Note: VVER-1200 is the reactor portion of the AES-2006 nuclear power plant. Rostov is also known as Volgodonsk. 

After the Fukushima accident, checks were made on Russian nuclear plants. Following these, in mid June 2011 Rosenergoatom announced a RUR 15 billion ($530 million) safety upgrade program for additional power and water supply back-up. Rosenergoatom spent RUR 2.6 billion on 66 mobile diesel generator sets, 35 mobile pumping units and 80 other pumps.

Given data:
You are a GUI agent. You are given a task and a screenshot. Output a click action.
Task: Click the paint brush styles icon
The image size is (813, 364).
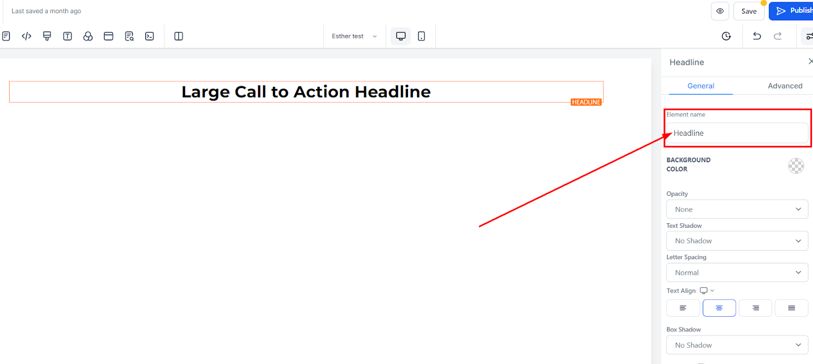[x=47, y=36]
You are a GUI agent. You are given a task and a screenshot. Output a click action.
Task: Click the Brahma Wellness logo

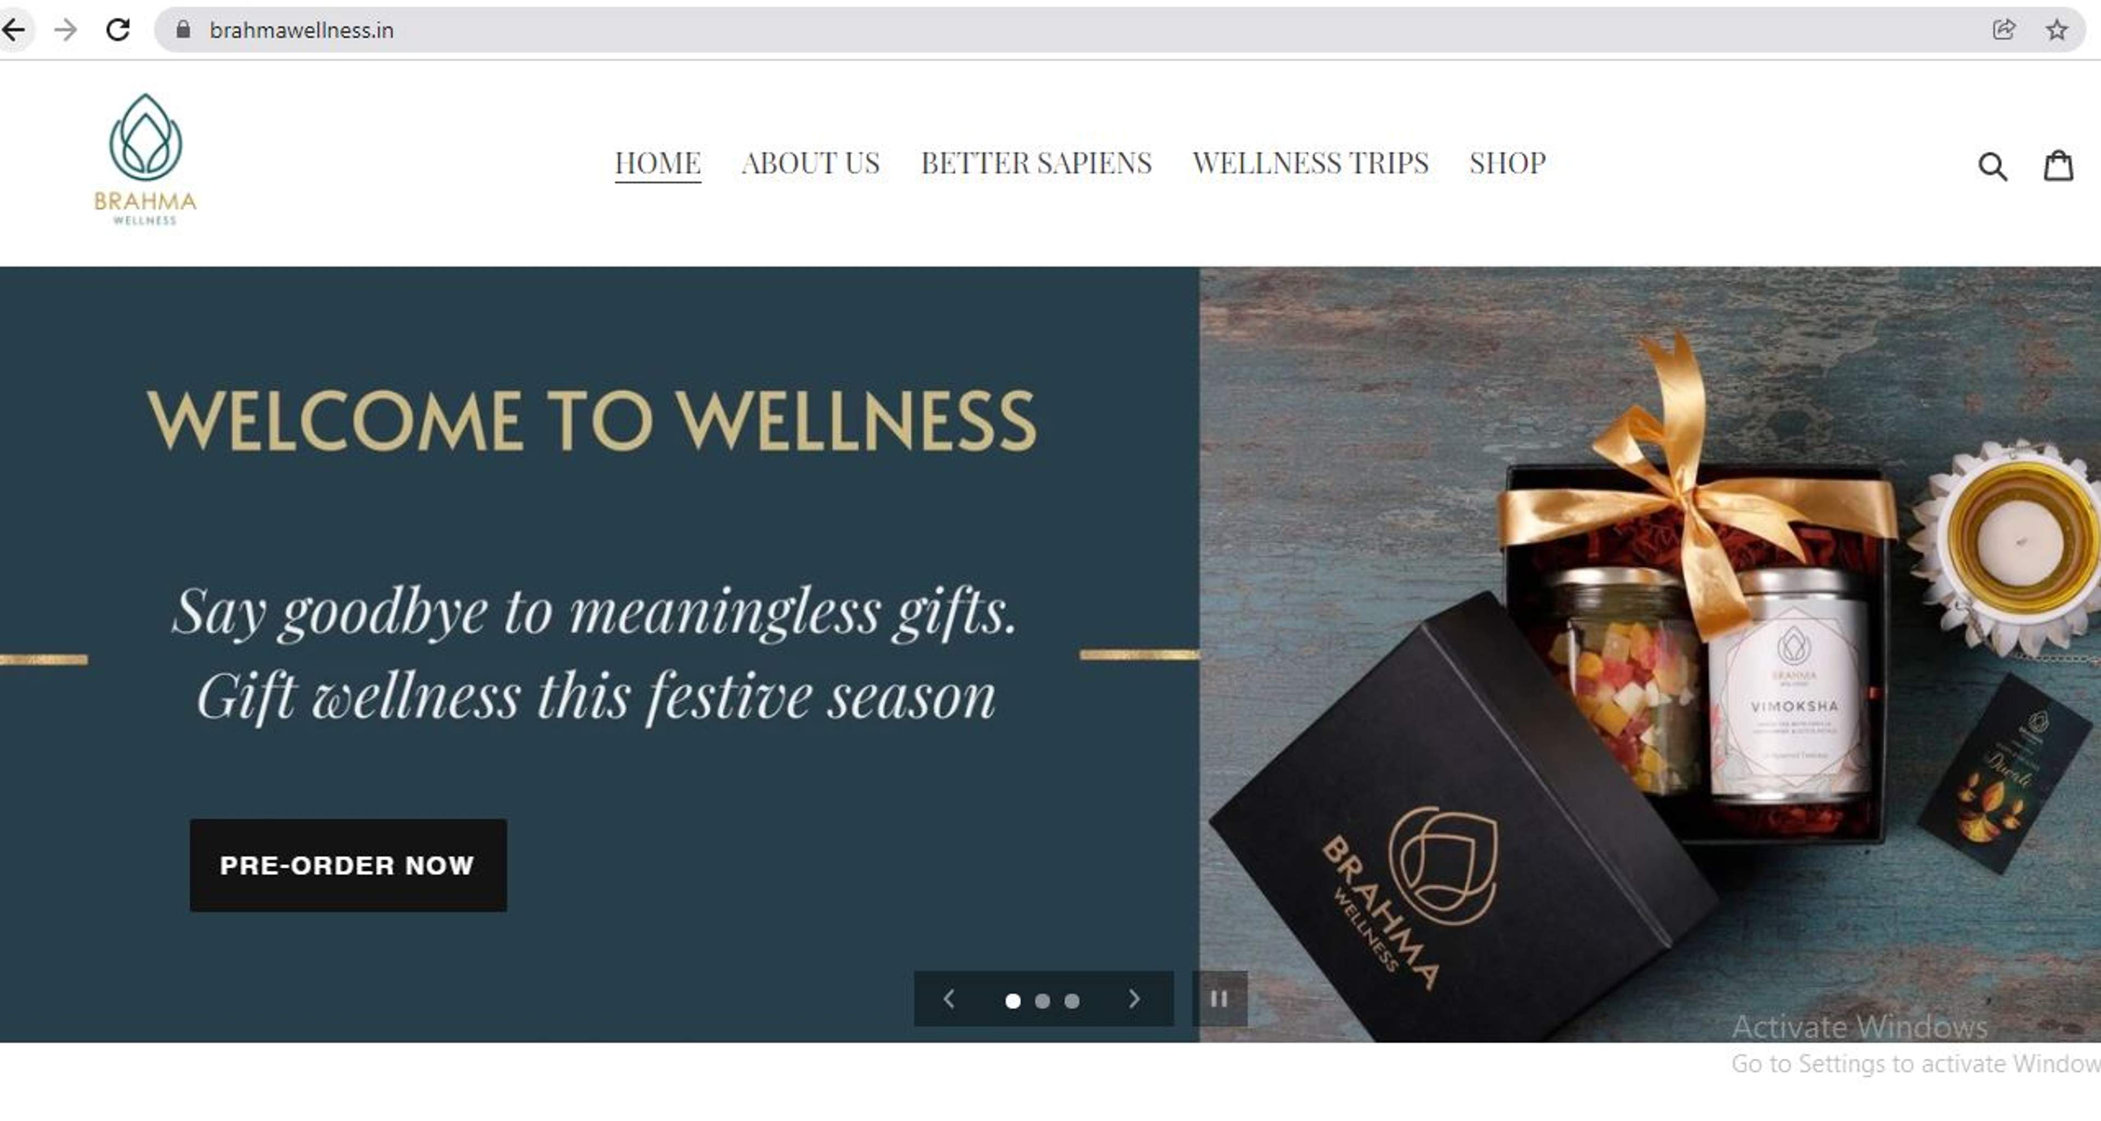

Exercise requirements:
A – Translate into Spanish this sentence from the extract on Russian nuclear plants above: "Rostov is also known as Volgodonsk."
B – Please set down the part of the extract on Russian nuclear plants that starts at "Note: VVER-1200 is" and ends at "80 other pumps.", copied exactly.
C – Carry the extract on Russian nuclear plant safety forward from its final sentence with the next part.

Exercise responses:
A – Rostov también se conoce como Volgodonsk.

B –
Note: VVER-1200 is the reactor portion of the AES-2006 nuclear power plant. Rostov is also known as Volgodonsk. 

After the Fukushima accident, checks were made on Russian nuclear plants. Following these, in mid June 2011 Rosenergoatom announced a RUR 15 billion ($530 million) safety upgrade program for additional power and water supply back-up. Rosenergoatom spent RUR 2.6 billion on 66 mobile diesel generator sets, 35 mobile pumping units and 80 other pumps.

C –
The FTP programme is based on VVER technology, at least until roughly 2030. It highlights the goal of moving to fast neutron reactors and a closed fuel cycle, for which Rosatom proposed two options. The first is to select a fast neutron reactor with lead coolant as the basic technology, and to mobilize all available resources for this exclusively. This is expected to cost RUR 110 billion, mostly from the federal budget. The second option also provides for development of fast neutron reactors, cooled by sodium and lead-bismuth, with the related engineering designs of such reactors and closed fuel cycle technologies to be in place no later than 2014. A detailed design should be developed for the construction of a multi-purpose fast neutron research reactor (MBIR) by then also. This second option is designed to attract more funds aside from the federal budget allocation, and is the option favored by Rosatom.

In mid-2009, the Russian government said that it would provide more than RUR 120 billion (about US$3.89 billion) over 2010 to 2012 for a new programme devoted to R&D on the next generation of nuclear power plants. It identified three priorities for the nuclear industry: improving the performance of light water reactors over the next two or three years, developing a closed fuel cycle based on deployment of fast reactors in the medium term, and developing nuclear fusion over the long term.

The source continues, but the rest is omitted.